Accuracy is the measurement of a 3D printer’s real-world ability to create parts that are true to the exact dimensions of the digital blueprint. Parts that have a smooth surface finish aren’t useful if they don’t accurately represent a patient’s dentition, particularly in the case of fitted parts. Imagine a surgical guide printed three times, where each time the guide holes had a slightly different angle. Even very small variations in accuracy can have adverse effects on clinical outcomes.

Though accuracy is more difficult to measure than XY resolution, it is the only full way to express a 3D printer’s output quality. Build quality and components, such as chassis construction, Z-axis motor quality, tank materials, build plate surface, resin calibration, and many more factors can and do affect dimensional accuracy. As discussed in the previous section, the light delivery method, typically a choice made between DLP, Laser-SLA, and LCD, also plays a substantial role in accuracy. The best way to determine a printer’s clinical accuracy is by obtaining the accuracy metric through impartial, third-party testing.

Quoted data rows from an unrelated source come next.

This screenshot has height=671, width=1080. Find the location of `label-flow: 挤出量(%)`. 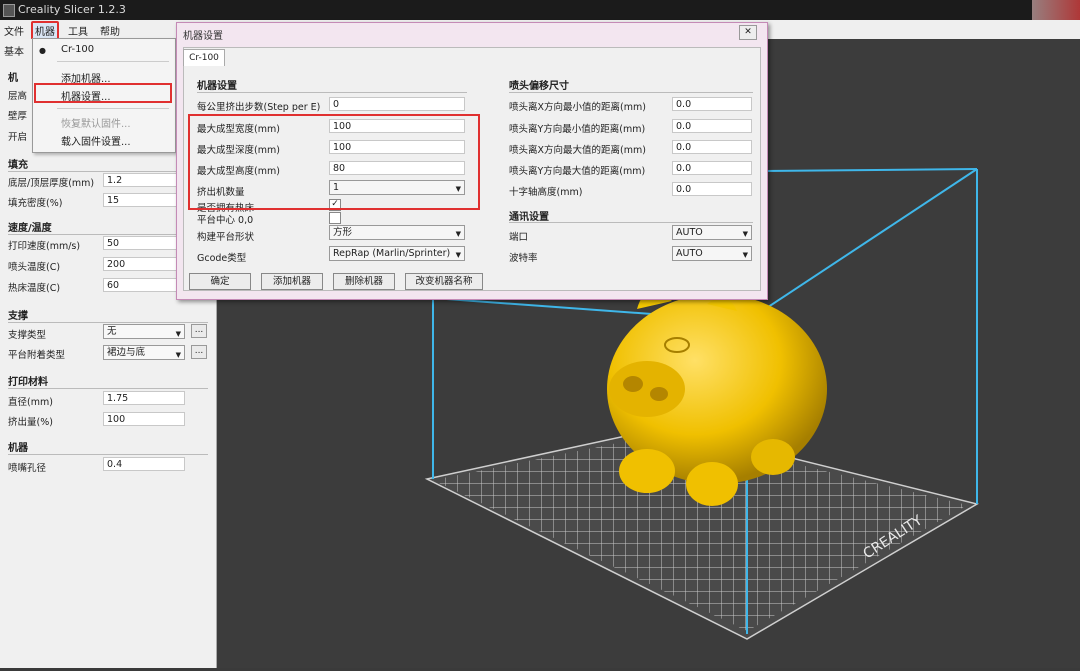

label-flow: 挤出量(%) is located at coordinates (30, 422).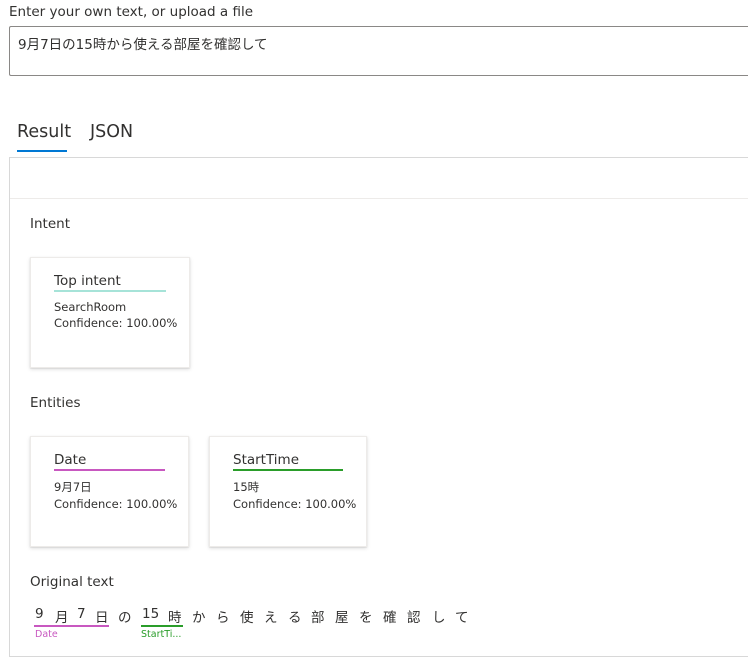  I want to click on entity-card-title: Date, so click(70, 460).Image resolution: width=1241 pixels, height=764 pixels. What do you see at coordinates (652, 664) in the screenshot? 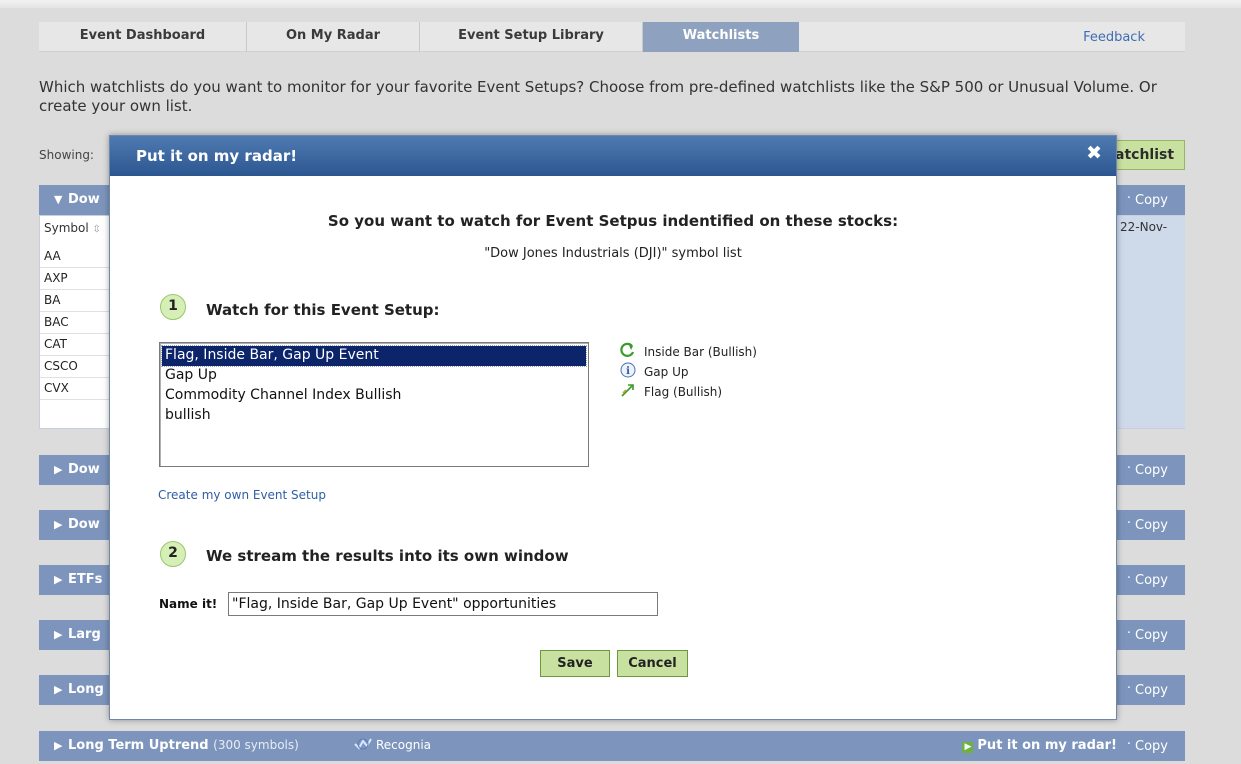
I see `cancel-button: Cancel` at bounding box center [652, 664].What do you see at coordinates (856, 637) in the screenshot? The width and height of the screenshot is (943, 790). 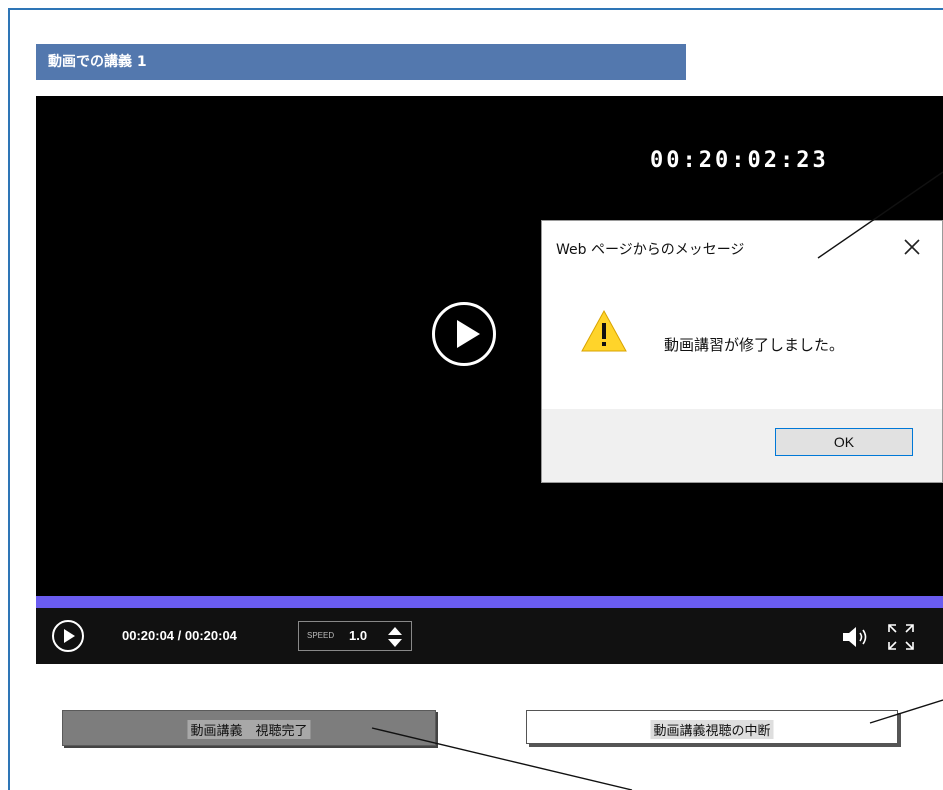 I see `volume-icon` at bounding box center [856, 637]. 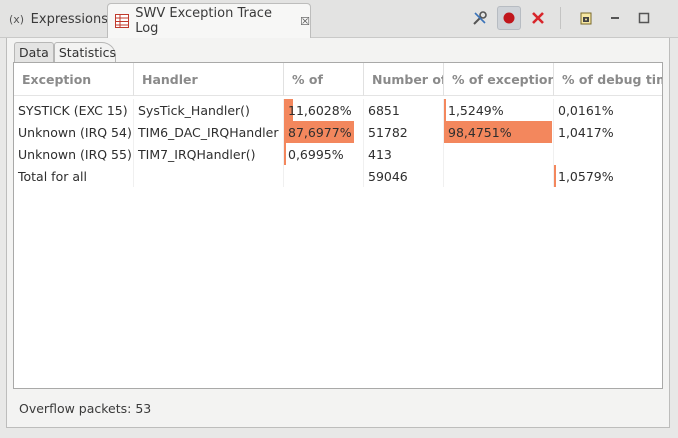 I want to click on cell-number-text: 413, so click(x=380, y=154).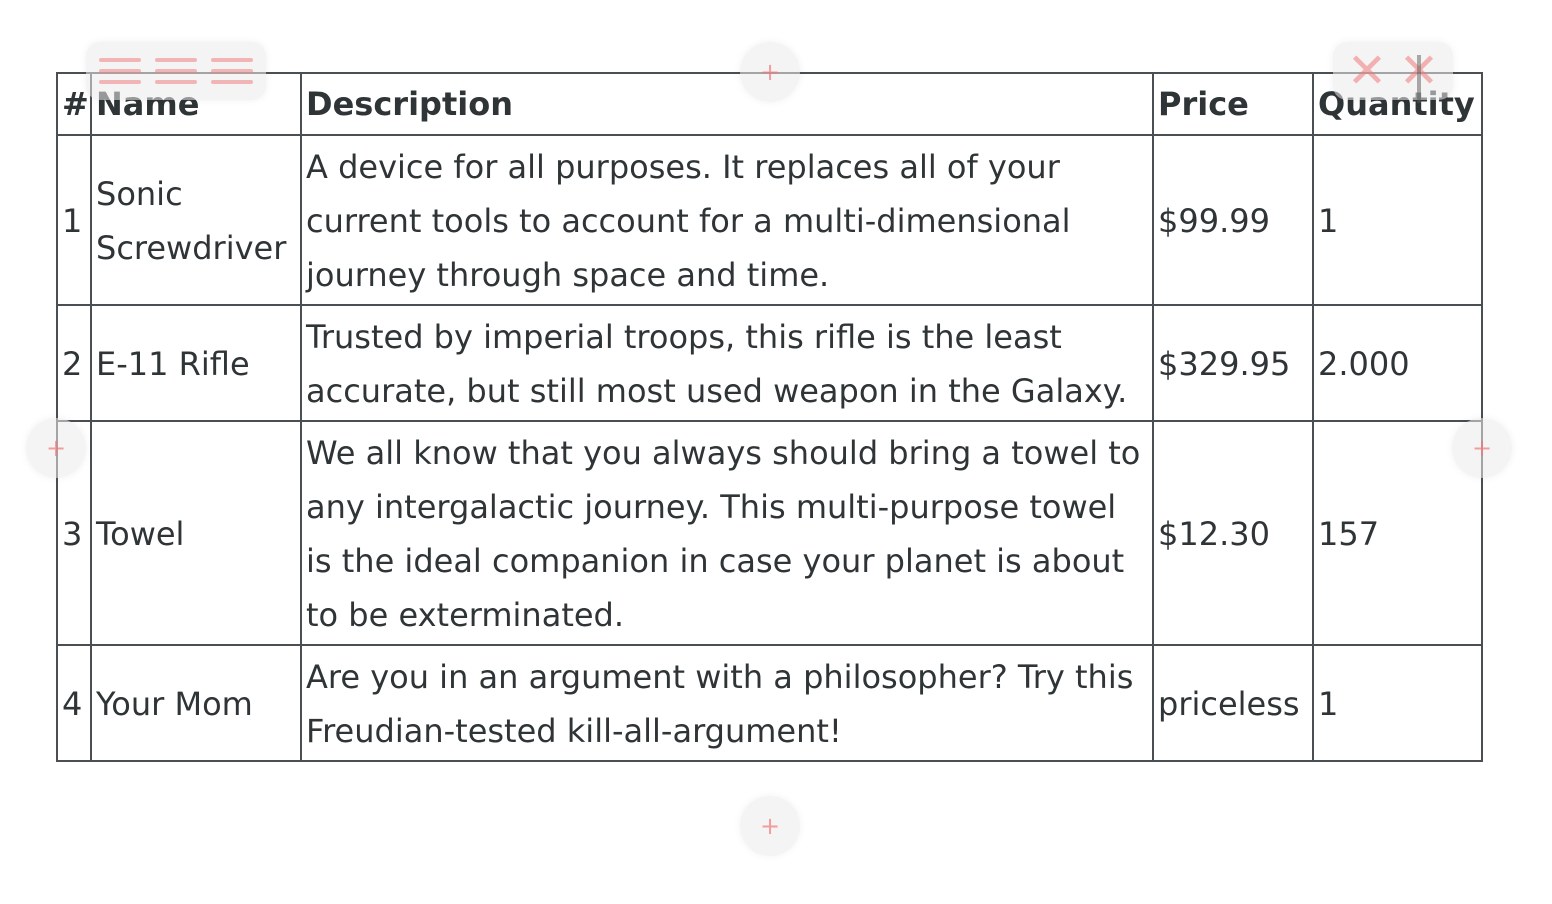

Accuracy measures the actual outputs of a 3D printer in order to paint a full picture of its ability to fabricate physical replications of digital files.

Tufts Study: Dental 3D Printer Accuracy

A recent study performed by a major university of dental medicine measured the accuracy of SprintRay Pro and compared it to the accuracy of a model poured up in stone from an alginate impression. The findings concluded that SprintRay Pro, using SprintRay Die & Model Tan resin, created models that were more accurate than their conventional counterparts. 

Process chart demonstrating the methodology used to measure accuracy.

For clinicians and dental professionals concerned about accuracy, SprintRay Pro presents a highly-flexible manufacturing package that is more accurate than stone. Alginate impressions and models have long been considered clinically acceptable for their applications. . But SprintRay Pro improves the accuracy of model creation when compared to traditional methods while offering increased speed and flexibility. Though performance and efficiency are often in opposition to each other, highly accurate 3D printing is one place in which they operate in harmony.